Dining Out: Fatoush

Fatoush Restaurant at the New Orleans Healing Center. Photo by Renee Bienvenu.

Fatoush. Photo by Renee Bienvenu.

The New Orleans Healing Center labels itself as a provider of services, products and programs promoting physical, nutritional, emotional, intellectual, spiritual, economic, environmental, cultural and civic well-being. For those of us uninitiated in the holistic powers of yoga, or the therapeutic benefits of the healing arts, but still interested in improving our overall well-being, Fatoush Restaurant inside the NOHC offers a path to inner peace which travels directly through the stomach.

The menu will be familiar to anyone who has ordered a shawarma sandwich around town, but the kitchen’s commitment to high-quality, natural ingredients—grass-fed beef and lamb, free-range chicken, unrefined flours, etc.—are recognizable in the final product. All meals should begin with the appetizer platter. In addition to the standard hummus, tabouli and stuffed grape leaves, this vegetarian smorgasbord includes a few lesser-known selections, such as piyaz, a cool, creamy, hearty, yet refreshing salad of white beans, thinly sliced green bell pepper and garlic mixed with tahini. But the fat cigar of crispy pastry stuffed with herbs and cheese is the standout, a cheese stick sophisticated. Haloumi cheese gets a good char on the grill for a smoky flavor and a coarse texture. All starters are served with the house- baked bread—inch-thick, circular loaves with a soft crust and moderately chewy crumb.

Of course gyros are on offer, but the lean and crisp shavings of beef and lamb are atypical to the fatty, processed versions served elsewhere. Pide are thin pastry curled around the edges and stuffed with ground lamb, feta cheese or grilled vegetables. Moussaka comes bubbling and bulging with fresh vegetables, ground beef and a nutmeg-rich béchamel. The falafel is pattied, studded with greens and well-fried. The bulgar pilaf coated in a luxurious tomato sauce is the smart move.

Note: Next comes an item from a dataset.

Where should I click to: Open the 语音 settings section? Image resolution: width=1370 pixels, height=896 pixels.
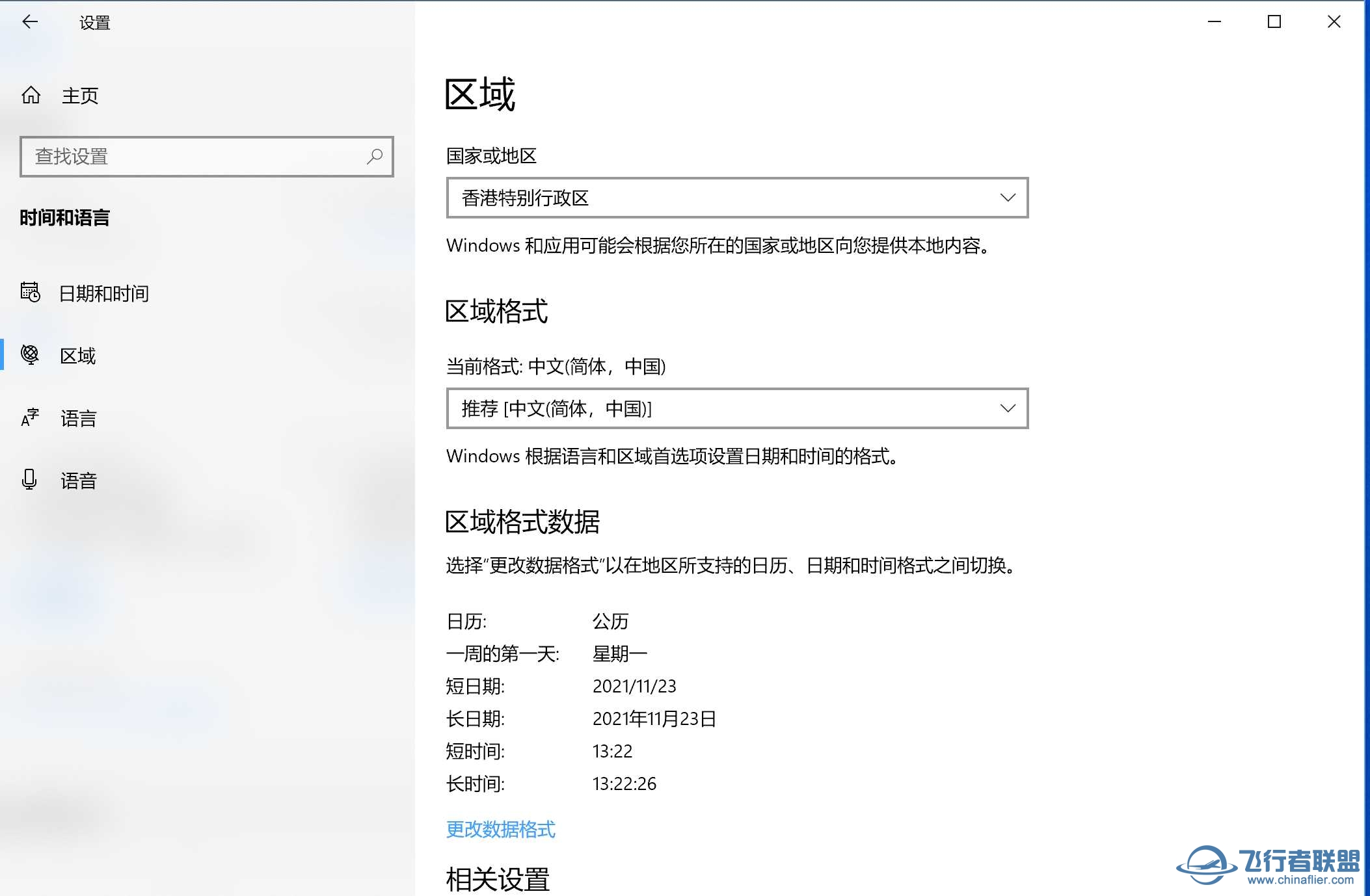click(79, 481)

The dining room is airy and populated by the cross-section of peoples that have become the Marigny. At one table, a person rattles on about her “sort of documentary” she is shooting, while at the counter, a Real Housewife of Transplanted Brooklyn takes too long to order. Ignore the scenery and its foreboding of gentrification. Focus instead on the food, which is the best Middle Eastern in the city.